I have added another route / controller below the https route to catch http requests:
webapp2.Route(r'/login', RouteLogin)

RouteLogin.py

#  Libraries
import webapp2

class RouteLogin(webapp2.RequestHandler):
    def get(self):
        self.redirect('https://site.appspot.com/login')

This works, but it seems there should be a better way to do this. Like using htaccess on Apache web server. This is too much like a hack for my liking. I really don't like hard coded URLs in my code. Not to mention that it is 2 requests which for login isn't a big deal, but there could be other examples where it ends up costing too much.

NOTE 1: If you are looking at this solution be aware that using the HTTPS schemes also means that you will be unable to use the dev console without deleting the SCHEME or configuring a variable that you set for dev.
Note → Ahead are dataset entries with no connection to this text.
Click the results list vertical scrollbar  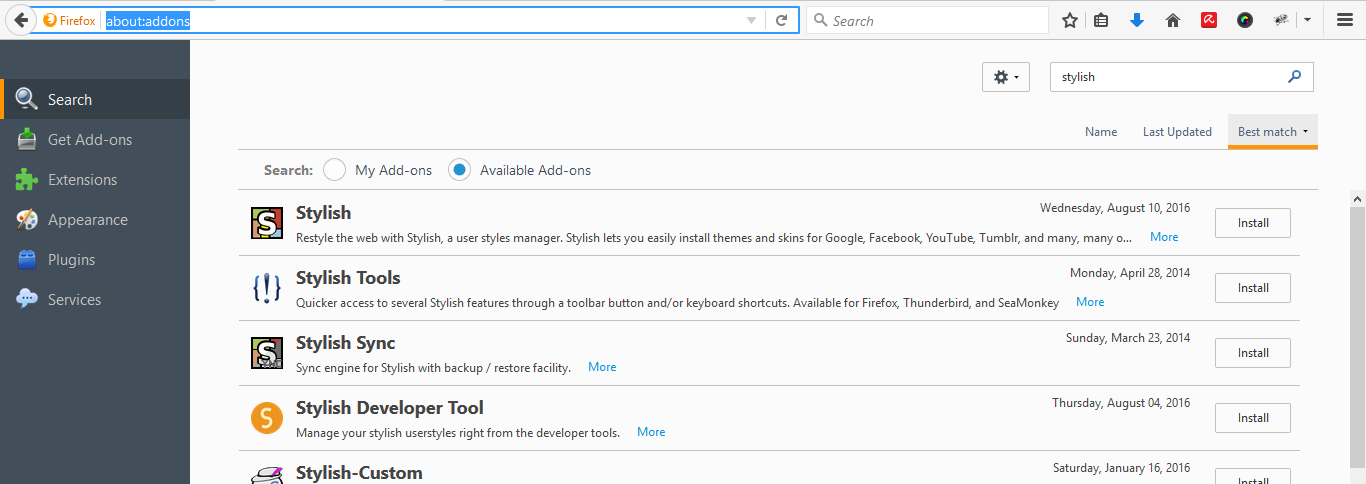tap(1358, 340)
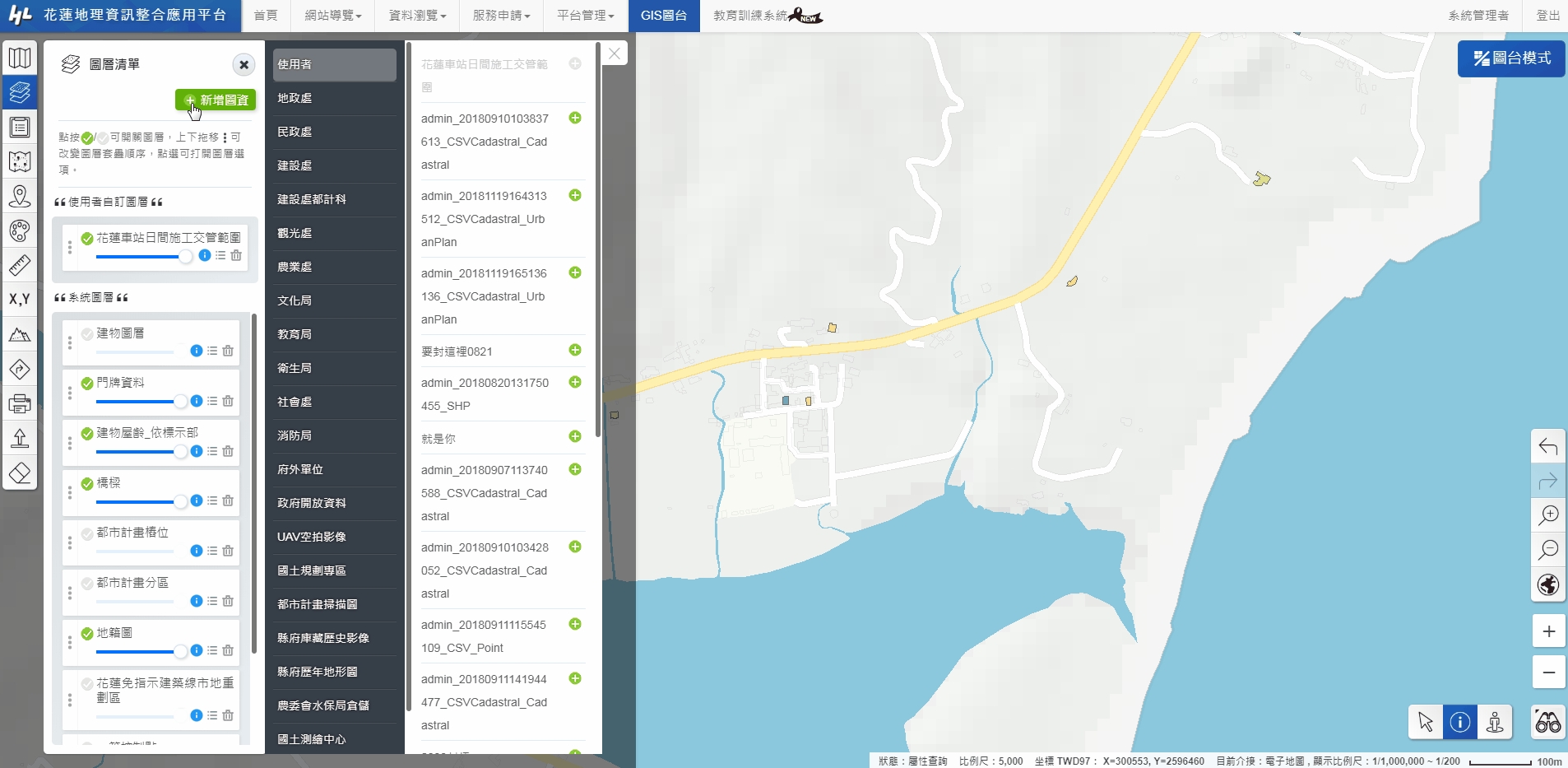The image size is (1568, 768).
Task: Click the ruler measurement tool icon
Action: point(20,265)
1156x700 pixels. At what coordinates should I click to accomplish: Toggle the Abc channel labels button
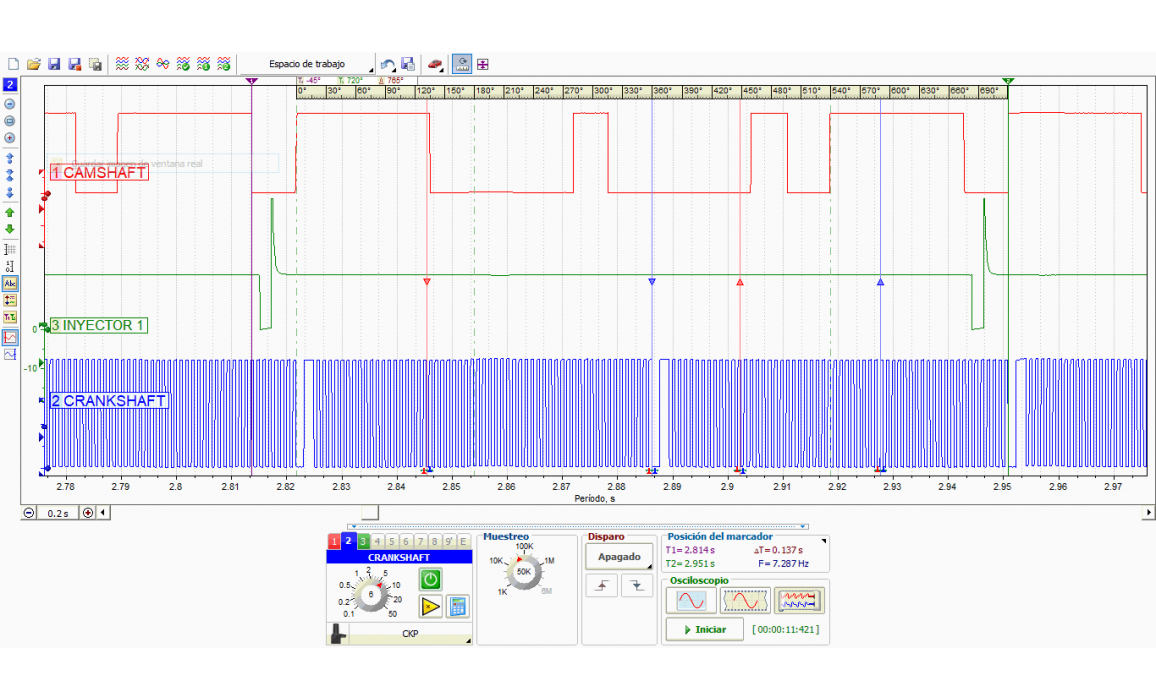point(10,283)
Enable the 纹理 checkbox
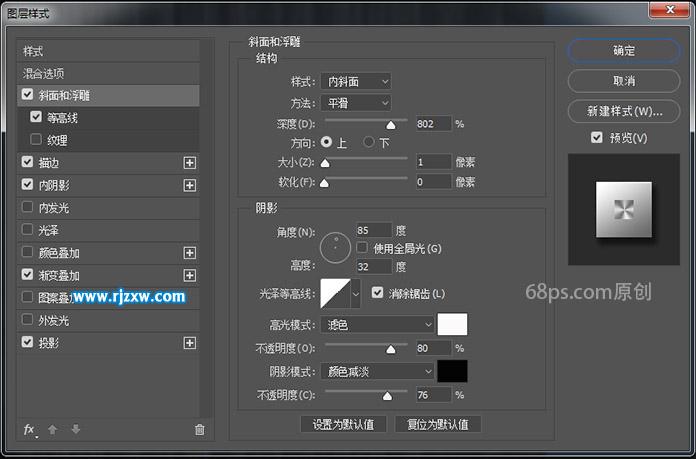Image resolution: width=696 pixels, height=459 pixels. [37, 140]
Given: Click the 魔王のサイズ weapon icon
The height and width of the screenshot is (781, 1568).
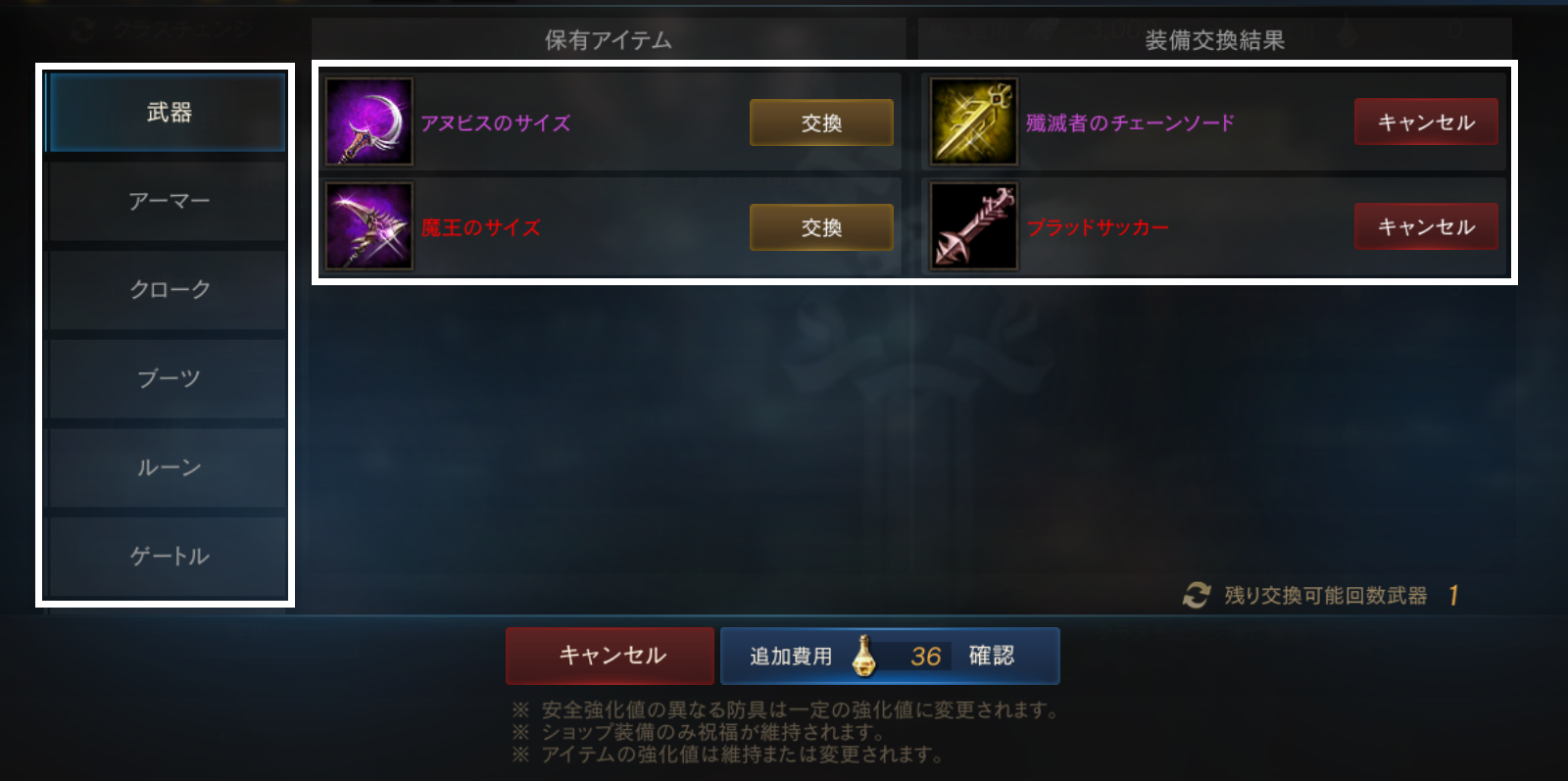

NOTE 2: I was able to get a programatic way to serve HTTPS instead of HTTP. I was on the right track with the comment below but it needs an argument.

webapp2.uri_for('login', _scheme='https')
This will give you the correct https://someapp.appspot.com/login url. It unfortunately doesn't take care of my main problem of how to handle people typing the url into the address bar without https and receiving an error unless I use the hack above. So I am still looking for the WSGI way to route income requests to HTPPS.

Edits: Added Note 1 and clarified the title, I thought it was apparent that I was using WSGI from the source and not CGI.

Answer 1

Set the URLs in app.yaml, rather than in code. See https://developers.google.com/appengine/docs/python/config/appconfig#Secure_URLs

For example:

handlers:

- url: /foo/.*
  script: accounts.py
  secure: always

This will redirect HTTP to HTTPS.

Answer 2

This is the working code I used in testing for this question.

Note: The development Web Server (as of this writing v1.6.5) doesn't support https so your WSGI routes will need the schemes removed to work in the development environment. You can add them back before deployment or create an variable to set the scheme that checks the environment as I did below.

You can get App Engine Python to reroute the request by defining app.yaml as:
app.yaml

application: cgi-vs-wsgi
version: 1
runtime: python27
api_version: 1
threadsafe: yes

libraries:
- name: webapp2
  version: latest

handlers:

- url: /profile
  script: main.app
  secure: always

- url: /login
  script: main.app
  secure: always

- url: /.*
  script: main.app

Then in main.py you can declare your WSGI Handlers as normal like:

main.py

import webapp2
import os

# Models
from models.Shout import Shout

# Controllers
from controllers.HomeHandler import HomeHandler
from controllers.LoginHandler import LoginHandler
from controllers.ProfileHandler import ProfileHandler

if os.environ['SERVER_SOFTWARE'].startswith('Development'):
    app_scheme = 'http'
else:
    app_scheme = 'https'

app = webapp.WSGIApplication([
    webapp2.Route(r'/login', LoginHandler, name='login', schemes=[app_scheme]),
    webapp2.Route(r'/profile', ProfileHandler, name='profile', schemes=[app_scheme]),
    webapp2.Route(r'/', HomeHandler)
], debug=True)

I have uploaded the code for this app to my AE-BaseApp GitHub please feel free to download and use this in your applications. The code is licensed Apache License 2.0.